==== Dataset ====
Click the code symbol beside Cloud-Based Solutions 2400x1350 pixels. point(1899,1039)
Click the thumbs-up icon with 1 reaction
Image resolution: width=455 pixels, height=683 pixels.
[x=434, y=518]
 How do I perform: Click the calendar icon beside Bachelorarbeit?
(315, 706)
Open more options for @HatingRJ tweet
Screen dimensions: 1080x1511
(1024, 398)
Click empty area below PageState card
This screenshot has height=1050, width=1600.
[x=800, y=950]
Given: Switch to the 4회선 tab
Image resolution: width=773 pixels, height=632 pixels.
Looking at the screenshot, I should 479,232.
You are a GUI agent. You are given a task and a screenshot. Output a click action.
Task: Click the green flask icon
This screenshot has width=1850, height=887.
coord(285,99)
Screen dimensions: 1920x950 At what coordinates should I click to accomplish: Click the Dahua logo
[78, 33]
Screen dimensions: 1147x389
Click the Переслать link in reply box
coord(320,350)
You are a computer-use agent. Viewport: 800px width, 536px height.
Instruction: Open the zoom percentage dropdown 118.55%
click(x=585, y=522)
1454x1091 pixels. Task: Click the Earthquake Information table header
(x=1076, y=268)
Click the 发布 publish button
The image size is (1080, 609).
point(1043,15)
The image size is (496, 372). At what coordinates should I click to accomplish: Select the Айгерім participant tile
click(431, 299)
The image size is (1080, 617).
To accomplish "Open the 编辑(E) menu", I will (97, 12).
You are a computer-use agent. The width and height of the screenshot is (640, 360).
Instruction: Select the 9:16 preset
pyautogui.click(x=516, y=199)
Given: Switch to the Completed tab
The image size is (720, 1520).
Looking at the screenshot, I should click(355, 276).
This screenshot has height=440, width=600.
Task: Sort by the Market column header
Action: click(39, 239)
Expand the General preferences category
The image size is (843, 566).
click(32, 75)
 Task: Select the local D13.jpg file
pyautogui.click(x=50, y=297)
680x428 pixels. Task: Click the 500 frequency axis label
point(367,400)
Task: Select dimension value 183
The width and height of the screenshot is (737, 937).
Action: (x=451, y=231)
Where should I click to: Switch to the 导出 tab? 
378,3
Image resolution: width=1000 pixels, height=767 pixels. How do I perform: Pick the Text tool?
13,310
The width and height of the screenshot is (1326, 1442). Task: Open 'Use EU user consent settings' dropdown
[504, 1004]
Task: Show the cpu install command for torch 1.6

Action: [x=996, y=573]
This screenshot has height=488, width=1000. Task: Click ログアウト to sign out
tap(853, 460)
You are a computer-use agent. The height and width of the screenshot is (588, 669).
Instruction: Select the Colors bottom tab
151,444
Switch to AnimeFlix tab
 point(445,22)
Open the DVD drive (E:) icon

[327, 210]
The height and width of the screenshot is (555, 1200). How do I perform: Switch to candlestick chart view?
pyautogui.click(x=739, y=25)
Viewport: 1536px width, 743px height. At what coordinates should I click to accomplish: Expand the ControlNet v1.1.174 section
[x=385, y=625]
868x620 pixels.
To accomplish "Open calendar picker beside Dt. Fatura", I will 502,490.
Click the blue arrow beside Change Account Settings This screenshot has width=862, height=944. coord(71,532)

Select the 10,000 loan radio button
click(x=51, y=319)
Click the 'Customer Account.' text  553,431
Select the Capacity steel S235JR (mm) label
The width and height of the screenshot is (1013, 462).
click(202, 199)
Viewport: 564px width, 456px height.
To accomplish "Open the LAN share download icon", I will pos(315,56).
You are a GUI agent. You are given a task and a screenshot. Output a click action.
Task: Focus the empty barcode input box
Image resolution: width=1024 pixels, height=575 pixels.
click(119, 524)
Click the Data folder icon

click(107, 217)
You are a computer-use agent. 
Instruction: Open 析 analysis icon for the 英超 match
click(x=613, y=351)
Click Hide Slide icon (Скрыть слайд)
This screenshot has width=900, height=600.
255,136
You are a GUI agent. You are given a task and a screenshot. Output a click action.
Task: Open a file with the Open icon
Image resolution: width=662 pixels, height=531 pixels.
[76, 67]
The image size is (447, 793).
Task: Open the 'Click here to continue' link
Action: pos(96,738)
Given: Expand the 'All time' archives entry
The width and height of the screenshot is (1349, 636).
====
• _Exercise objective_:
Transcribe the entire listing above exactly.

• _Answer area_:
Click the code symbol beside Cloud-Based Solutions 2400x1350 pixels. point(1899,1039)
Click the thumbs-up icon with 1 reaction
Image resolution: width=455 pixels, height=683 pixels.
[x=434, y=518]
 How do I perform: Click the calendar icon beside Bachelorarbeit?
(315, 706)
Open more options for @HatingRJ tweet
Screen dimensions: 1080x1511
(1024, 398)
Click empty area below PageState card
This screenshot has height=1050, width=1600.
[x=800, y=950]
Given: Switch to the 4회선 tab
Image resolution: width=773 pixels, height=632 pixels.
Looking at the screenshot, I should 479,232.
You are a GUI agent. You are given a task and a screenshot. Output a click action.
Task: Click the green flask icon
This screenshot has width=1850, height=887.
coord(285,99)
Screen dimensions: 1920x950 At what coordinates should I click to accomplish: Click the Dahua logo
[78, 33]
Screen dimensions: 1147x389
Click the Переслать link in reply box
coord(320,350)
You are a computer-use agent. Viewport: 800px width, 536px height.
Instruction: Open the zoom percentage dropdown 118.55%
click(x=585, y=522)
1454x1091 pixels. Task: Click the Earthquake Information table header
(x=1076, y=268)
Click the 发布 publish button
The image size is (1080, 609).
point(1043,15)
The image size is (496, 372). At what coordinates should I click to accomplish: Select the Айгерім participant tile
click(431, 299)
The image size is (1080, 617).
To accomplish "Open the 编辑(E) menu", I will (97, 12).
You are a computer-use agent. The width and height of the screenshot is (640, 360).
Instruction: Select the 9:16 preset
pyautogui.click(x=516, y=199)
Given: Switch to the Completed tab
The image size is (720, 1520).
Looking at the screenshot, I should click(355, 276).
This screenshot has height=440, width=600.
Task: Sort by the Market column header
Action: click(39, 239)
Expand the General preferences category
The image size is (843, 566).
click(32, 75)
 Task: Select the local D13.jpg file
pyautogui.click(x=50, y=297)
680x428 pixels. Task: Click the 500 frequency axis label
point(367,400)
Task: Select dimension value 183
The width and height of the screenshot is (737, 937).
Action: (x=451, y=231)
Where should I click to: Switch to the 导出 tab? 
378,3
Image resolution: width=1000 pixels, height=767 pixels. How do I perform: Pick the Text tool?
13,310
The width and height of the screenshot is (1326, 1442). Task: Open 'Use EU user consent settings' dropdown
[504, 1004]
Task: Show the cpu install command for torch 1.6

Action: [x=996, y=573]
This screenshot has height=488, width=1000. Task: Click ログアウト to sign out
tap(853, 460)
You are a computer-use agent. The height and width of the screenshot is (588, 669).
Instruction: Select the Colors bottom tab
151,444
Switch to AnimeFlix tab
 point(445,22)
Open the DVD drive (E:) icon

[327, 210]
The height and width of the screenshot is (555, 1200). How do I perform: Switch to candlestick chart view?
pyautogui.click(x=739, y=25)
Viewport: 1536px width, 743px height. At what coordinates should I click to accomplish: Expand the ControlNet v1.1.174 section
[x=385, y=625]
868x620 pixels.
To accomplish "Open calendar picker beside Dt. Fatura", I will 502,490.
Click the blue arrow beside Change Account Settings This screenshot has width=862, height=944. coord(71,532)

Select the 10,000 loan radio button
click(x=51, y=319)
Click the 'Customer Account.' text  553,431
Select the Capacity steel S235JR (mm) label
The width and height of the screenshot is (1013, 462).
click(202, 199)
Viewport: 564px width, 456px height.
To accomplish "Open the LAN share download icon", I will pos(315,56).
You are a GUI agent. You are given a task and a screenshot. Output a click action.
Task: Focus the empty barcode input box
Image resolution: width=1024 pixels, height=575 pixels.
click(119, 524)
Click the Data folder icon

click(107, 217)
You are a computer-use agent. 
Instruction: Open 析 analysis icon for the 英超 match
click(x=613, y=351)
Click Hide Slide icon (Скрыть слайд)
This screenshot has width=900, height=600.
255,136
You are a GUI agent. You are given a task and a screenshot. Output a click action.
Task: Open a file with the Open icon
Image resolution: width=662 pixels, height=531 pixels.
[76, 67]
The image size is (447, 793).
Task: Open the 'Click here to continue' link
Action: pos(96,738)
Given: Expand the 'All time' archives entry
The width and height of the screenshot is (1349, 636).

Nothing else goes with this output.